------ Document segment

This isn’t merely a case of housing being relegated through pairing with another portfolio (my favourite being the former Queensland State Government’s designation of ‘Minister for Housing and Racing’). More likely, dumping housing matters into the new Department of Social Security marks a return to the complacent thinking of the 1996-2007 John Howard Federal government. Then, as now, housing was denied a ministerial voice in Canberra.
In part, the Abbott stance reflects a view about the Federal Government’s role under Australia’s constitution where the States are primarily responsible for direct service provision (including public housing) and for planning policy. Especially for a party (named Liberal, for which read Tory) trumpeting a belief in small government, you can see the logic. In reality, though, the vast bulk of effective government housing expenditure and policy leverage in Australia (tax and welfare regimes) is in Federal – not State – hands. And, as recognised by the 2007-13 Labor Government (at least under its initial Kevin Rudd-led incarnation until 2010) any serious housing policy reform will happen only with national leadership.
Another Abbott defence to the housing policy downgrade might be the traditional Liberal line of ‘Not our job – the market will provide’. Locked out of home ownership by high prices and inadequate housing supply, tens of thousands in ‘Generation Rent’ might beg to differ. As in the UK, younger adult home ownership rates have been plummeting. And in the overheated rental market which results, affordability is becoming a bigger and bigger problem in the country’s large and growing private tenancy sector. By 2009/10, 60% of low-income private renters were paying rents equating to more than 30% of gross income. For 25% of this group, rental expenditure was over 50% of incomes. Especially because Australia’s housing allowance (Rent Assistance) is so miserly by comparison with UK Housing Benefit (even in its increasingly emasculated form), high rents are increasingly pushing tenants deeper into poverty.
Also, in a country with over 100,000 homeless people (2011 Census) the claim that ‘the market will provide’ is an evidently wobbly argument. Whether the new government will sign up to the 2008  Rudd pledge to ‘halve homelessness by 2020’ is uncertain. Under Mr Abbott’s ‘policy lite’ approach there were no formal pre-election commitments on any aspect of the housing agenda from Liberal/National Party Coalition. However, when asked about homelessness policy ahead of polling day the then opposition spokesperson (and now DSS junior minister) reportedly said ‘the Coalition’s homelessness plan is to abolish the carbon tax, pay down Labor’s debt, generate one million jobs in the next five years and increase our collective wealth so all of us – individuals and charities – have the capacity to help the homeless and those most in need in areas where government is not always the answer’. Sadly, it seems that this was a straight faced comment.
Then there is the increasingly dire state of Australia’s neglected social housing, where the major constituent – public housing – is locked into an unsustainable financial system in which the books are balanced only by cannibalising the stock through asset sales, and by indefinite deferral of overdue maintenance.
There is a growing industry consensus that public housing salvation can only lie through mass transfers to ‘community housing providers’ as Australia’s housing associations are known. Queensland’s Liberal government has recently announced a planned 90% transfer of that state’s public housing by 2020. But our soon to be published research on the topic shows that success here will be conditional on major policy and financial reforms calling for active commitment from both levels of government. The same could be said for the aspiration – widely shared across the policy community in Australia, just as in Britain – to unlock institutional financing of rental housing. It can only be hoped that such aspirations are not thwarted by the absence of a housing minister in Canberra.

------------

Short task | Update the passage on Australian housing policy, from "This isn’t merely" down to "voice in Canberra.", and write it out again with "portfolio" changed to "ministry".

------ Records provided

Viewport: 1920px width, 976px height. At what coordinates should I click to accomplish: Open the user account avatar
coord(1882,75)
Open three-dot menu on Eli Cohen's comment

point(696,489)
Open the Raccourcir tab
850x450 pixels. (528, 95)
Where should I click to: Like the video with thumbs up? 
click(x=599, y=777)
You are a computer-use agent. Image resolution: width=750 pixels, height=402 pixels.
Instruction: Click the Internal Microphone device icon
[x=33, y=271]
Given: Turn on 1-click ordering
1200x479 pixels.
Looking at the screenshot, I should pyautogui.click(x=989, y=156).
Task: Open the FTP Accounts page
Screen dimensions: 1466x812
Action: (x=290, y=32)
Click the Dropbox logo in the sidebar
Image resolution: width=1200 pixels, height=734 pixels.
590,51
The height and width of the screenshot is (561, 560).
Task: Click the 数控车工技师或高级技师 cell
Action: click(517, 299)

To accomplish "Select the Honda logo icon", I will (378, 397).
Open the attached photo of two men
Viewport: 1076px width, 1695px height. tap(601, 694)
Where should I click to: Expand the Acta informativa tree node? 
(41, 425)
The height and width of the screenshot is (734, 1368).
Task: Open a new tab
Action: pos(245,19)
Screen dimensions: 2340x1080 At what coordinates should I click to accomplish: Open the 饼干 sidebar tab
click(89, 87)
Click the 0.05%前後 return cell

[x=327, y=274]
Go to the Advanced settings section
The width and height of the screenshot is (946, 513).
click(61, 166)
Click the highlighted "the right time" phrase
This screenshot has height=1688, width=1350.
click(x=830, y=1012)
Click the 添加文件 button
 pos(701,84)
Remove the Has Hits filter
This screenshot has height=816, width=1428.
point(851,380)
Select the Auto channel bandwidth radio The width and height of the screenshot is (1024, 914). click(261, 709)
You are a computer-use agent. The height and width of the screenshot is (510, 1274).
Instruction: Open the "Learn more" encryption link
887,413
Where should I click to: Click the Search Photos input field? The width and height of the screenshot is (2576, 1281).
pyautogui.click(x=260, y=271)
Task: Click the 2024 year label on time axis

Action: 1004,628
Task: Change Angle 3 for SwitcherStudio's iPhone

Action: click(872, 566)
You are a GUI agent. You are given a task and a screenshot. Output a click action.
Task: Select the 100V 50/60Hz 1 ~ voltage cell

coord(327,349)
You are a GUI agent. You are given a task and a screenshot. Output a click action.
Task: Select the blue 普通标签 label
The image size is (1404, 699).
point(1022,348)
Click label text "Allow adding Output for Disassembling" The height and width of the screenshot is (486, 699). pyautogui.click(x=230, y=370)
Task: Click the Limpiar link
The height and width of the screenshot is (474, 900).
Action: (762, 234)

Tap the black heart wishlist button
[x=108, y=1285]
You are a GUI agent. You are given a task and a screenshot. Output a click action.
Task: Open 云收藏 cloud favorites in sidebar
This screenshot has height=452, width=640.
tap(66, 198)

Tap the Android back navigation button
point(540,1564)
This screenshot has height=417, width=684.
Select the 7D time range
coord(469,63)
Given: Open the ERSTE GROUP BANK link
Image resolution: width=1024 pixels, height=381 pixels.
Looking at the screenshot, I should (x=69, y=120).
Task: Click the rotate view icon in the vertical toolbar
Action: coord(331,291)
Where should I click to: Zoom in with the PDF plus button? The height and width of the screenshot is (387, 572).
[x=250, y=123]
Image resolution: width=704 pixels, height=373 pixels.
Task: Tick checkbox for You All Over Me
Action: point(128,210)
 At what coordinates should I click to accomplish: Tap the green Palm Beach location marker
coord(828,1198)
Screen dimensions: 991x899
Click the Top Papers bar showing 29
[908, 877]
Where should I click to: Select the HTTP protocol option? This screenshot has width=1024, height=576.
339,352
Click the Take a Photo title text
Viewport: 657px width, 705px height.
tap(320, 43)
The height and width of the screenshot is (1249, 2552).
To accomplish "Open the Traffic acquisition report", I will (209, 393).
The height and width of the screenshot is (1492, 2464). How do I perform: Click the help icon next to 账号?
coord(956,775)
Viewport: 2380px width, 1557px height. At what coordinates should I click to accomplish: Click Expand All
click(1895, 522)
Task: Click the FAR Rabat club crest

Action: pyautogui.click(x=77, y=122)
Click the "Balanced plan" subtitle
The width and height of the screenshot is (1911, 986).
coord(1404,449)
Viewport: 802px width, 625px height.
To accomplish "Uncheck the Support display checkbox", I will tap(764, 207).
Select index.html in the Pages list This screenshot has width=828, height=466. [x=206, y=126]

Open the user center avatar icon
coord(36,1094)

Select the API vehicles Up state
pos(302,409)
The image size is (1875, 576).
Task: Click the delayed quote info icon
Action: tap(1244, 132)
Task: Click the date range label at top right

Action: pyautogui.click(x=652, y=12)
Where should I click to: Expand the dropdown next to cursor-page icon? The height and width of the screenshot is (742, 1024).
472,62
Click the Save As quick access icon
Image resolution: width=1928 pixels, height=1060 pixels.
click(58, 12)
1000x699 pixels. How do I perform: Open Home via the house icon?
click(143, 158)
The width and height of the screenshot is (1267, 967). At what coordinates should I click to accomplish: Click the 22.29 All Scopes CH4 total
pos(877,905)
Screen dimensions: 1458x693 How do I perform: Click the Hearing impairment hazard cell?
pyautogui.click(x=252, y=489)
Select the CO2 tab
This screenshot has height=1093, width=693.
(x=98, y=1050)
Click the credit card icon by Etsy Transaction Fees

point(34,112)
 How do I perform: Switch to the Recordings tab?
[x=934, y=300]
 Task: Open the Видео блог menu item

------------

Finished task |
This isn’t merely a case of housing being relegated through pairing with another ministry (my favourite being the former Queensland State Government’s designation of ‘Minister for Housing and Racing’). More likely, dumping housing matters into the new Department of Social Security marks a return to the complacent thinking of the 1996-2007 John Howard Federal government. Then, as now, housing was denied a ministerial voice in Canberra.